Trecho selecionado:
####################

Assim chegou o fim do ano de 1971, Taucci dizia que faria troça ao chamar-me, mas foi a Leda Nagle que com empolgação e vibrando chamou no cine Excelsior Jairo Radhar Schmidt para ganhar o prêmio de ator revelação em “Maria Stuart” e melhor ator no festival de teatro do Rio. Junto com esse ano triunfante terminava com louvor o ano letivo no colégio Grambery.


Diretor de Teatro.


A academia disputava os elementos do Grupo Divulgação para estudarem lá. Uma vez tínhamos que fazer uma dramatização ou jogral sobre as invasões bárbaras germânicas e eu fiz um texto a partir do anel do nibelungo e me joguei de cima da mesa do professor, mas tinha conteúdo e tratavam-se bem da matéria, todos tiraram dez, até mesmo um que entrou de gaiato no final só para operar o gravador k7. Eu fui o diretor de Teatro na Academia, começamos a ensaiar a peça de Ariano Suassuma “O auto da Compadecida” Eu promovi laboratórios de emoções, formei bons atores nessa mesma época participei de um salão de artes plásticas com o melhor trabalho embora tenha perdido injustamente o primeiro lugar, eu conheci a Cida,(Maria Aparecida Barral Ferreira) começamos a namorar mas ela queria que eu conhecesse os pais dela, então eu caí fora, ela nunca me perdoou, nem quando fomos colegas na faculdade na turma de jornalismo. No dia 5 de abril de 1973 decido passar a direcionar meus estudos para o ICHL e faço yoga à tarde.


Christina.

####################

Material fornecido:
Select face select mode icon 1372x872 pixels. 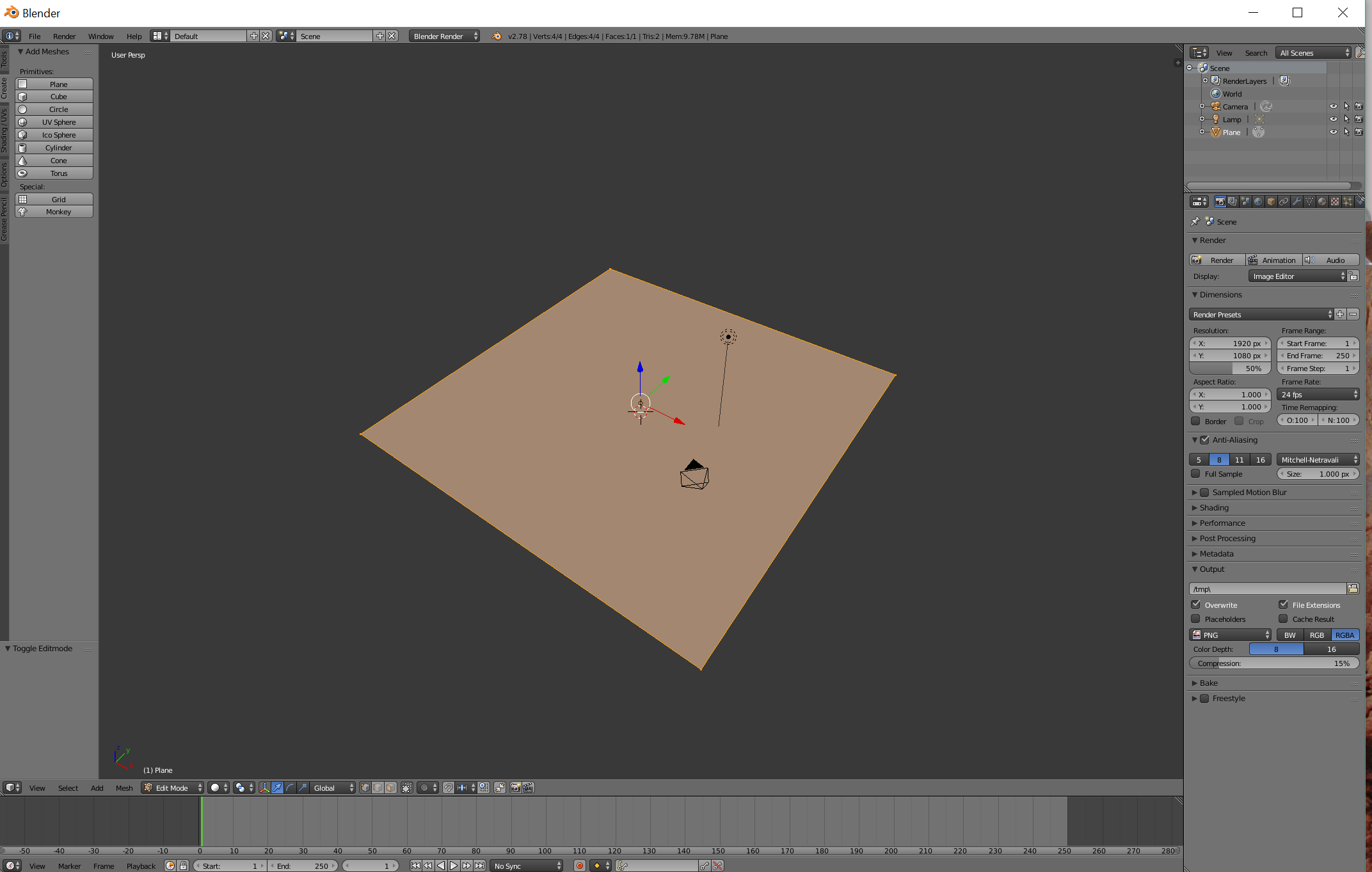[390, 788]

####################

Questões propostas:
**a.** Segundo o trecho selecionado, em que data foi tomada a decisão de direcionar os estudos para o ICHL?
**b.** Transcreva literalmente a passagem do trecho selecionado entre "Assim chegou o" e "Diretor de Teatro.", ambos incluídos.

Resultados:
**a.** Em 5 de abril de 1973.

**b.**
Assim chegou o fim do ano de 1971, Taucci dizia que faria troça ao chamar-me, mas foi a Leda Nagle que com empolgação e vibrando chamou no cine Excelsior Jairo Radhar Schmidt para ganhar o prêmio de ator revelação em “Maria Stuart” e melhor ator no festival de teatro do Rio. Junto com esse ano triunfante terminava com louvor o ano letivo no colégio Grambery.


Diretor de Teatro.